这篇文章完成f2fs的segment管理结构f2fs_sm_info的创建和恢复。
build_segment_manager:首先分配容纳f2fs_sm_info的空间,然后用f2fs_super_block中的数据对f2fs_sm_info的一些关于segment数量的信息进行初始化。接着初始化其中的三个链表discard_list、wait_list、sit_entry_set。然后调用build_sit_info构建sit_info,主要是sit_info以及管理的结构的空间的分配。接着调用build_free_segmap构建free_segmap_info,这里主要完成空间的分配,并将所有的segment和section设置为脏,其修改过程在后面再完成。然后调用build_curseg来构建各种curseg_info,并完成curren segment的恢复。接着调用build_sit_entries来恢复所有的seg_entry和sec_entry,然后调用init_free_segmap来恢复free_segmap和free_secmap,接着调用build_dirty_segmap来构建dirty_seglist_info。最后更新sit_info中的min和max的mtime。
int build_segment_manager(struct f2fs_sb_info *sbi)
{
struct f2fs_super_block *raw_super = F2FS_RAW_SUPER(sbi);
struct f2fs_checkpoint *ckpt = F2FS_CKPT(sbi);
struct f2fs_sm_info *sm_info;
int err;
sm_info = kzalloc(sizeof(struct f2fs_sm_info), GFP_KERNEL);
if (!sm_info)
return -ENOMEM;
sbi->sm_info = sm_info;
sm_info->seg0_blkaddr = le32_to_cpu(raw_super->segment0_blkaddr);
sm_info->main_blkaddr = le32_to_cpu(raw_super->main_blkaddr);
sm_info->segment_count = le32_to_cpu(raw_super->segment_count);
sm_info->reserved_segments = le32_to_cpu(ckpt->rsvd_segment_count);
sm_info->ovp_segments = le32_to_cpu(ckpt->overprov_segment_count);
sm_info->main_segments = le32_to_cpu(raw_super->segment_count_main);
sm_info->ssa_blkaddr = le32_to_cpu(raw_super->ssa_blkaddr);
sm_info->rec_prefree_segments = sm_info->main_segments * DEF_RECLAIM_PREFREE_SEGMENTS / 100;
if (sm_info->rec_prefree_segments > DEF_MAX_RECLAIM_PREFREE_SEGMENTS)

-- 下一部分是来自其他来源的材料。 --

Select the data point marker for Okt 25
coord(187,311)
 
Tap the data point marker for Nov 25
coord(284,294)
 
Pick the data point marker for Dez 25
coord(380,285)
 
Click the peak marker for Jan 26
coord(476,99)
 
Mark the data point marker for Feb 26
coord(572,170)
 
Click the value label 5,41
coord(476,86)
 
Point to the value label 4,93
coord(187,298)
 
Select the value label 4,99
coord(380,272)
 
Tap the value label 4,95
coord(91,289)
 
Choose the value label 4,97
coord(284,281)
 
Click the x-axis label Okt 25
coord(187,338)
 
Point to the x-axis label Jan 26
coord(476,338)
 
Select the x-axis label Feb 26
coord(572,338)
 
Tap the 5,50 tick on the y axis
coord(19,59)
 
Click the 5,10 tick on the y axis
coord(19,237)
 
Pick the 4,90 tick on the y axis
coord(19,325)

sm_info->rec_prefree_segments = DEF_MAX_RECLAIM_PREFREE_SEGMENTS;
if (!test_opt(sbi, LFS))
sm_info->ipu_policy = 1 << F2FS_IPU_FSYNC;
sm_info->min_ipu_util = DEF_MIN_IPU_UTIL;
sm_info->min_fsync_blocks = DEF_MIN_FSYNC_BLOCKS;
INIT_LIST_HEAD(&sm_info->discard_list);
INIT_LIST_HEAD(&sm_info->wait_list);
sm_info->nr_discards = 0;
sm_info->max_discards = 0;
sm_info->trim_sections = DEF_BATCHED_TRIM_SECTIONS;
INIT_LIST_HEAD(&sm_info->sit_entry_set);
if (test_opt(sbi, FLUSH_MERGE) && !f2fs_readonly(sbi->sb)) {
err = create_flush_cmd_control(sbi);
if (err)
return err;
}
err = build_sit_info(sbi);
if (err)
return err;
err = build_free_segmap(sbi);
if (err)
return err;
err = build_curseg(sbi);
if (err)
return err;
build_sit_entries(sbi);
init_free_segmap(sbi);
err = build_dirty_segmap(sbi);
if (err)
return err;
init_min_max_mtime(sbi);
return 0;
}
build_sit_info:主要完成f2fs_sm_info中的sit_info的空间的分配和其中的几个字段和位图的空间的分配,这些包括所有f2fs_sit_entry对应的内存结构seg_entry的空间、记录当前的sit位图的cur_valid_map和上次cp的sit位图的ckpt_valid_map、记录discard块的位图discard_map、临时位图tmp_map、所有section的相关信息的sec_entries。还有sit_info的一些字段的赋值。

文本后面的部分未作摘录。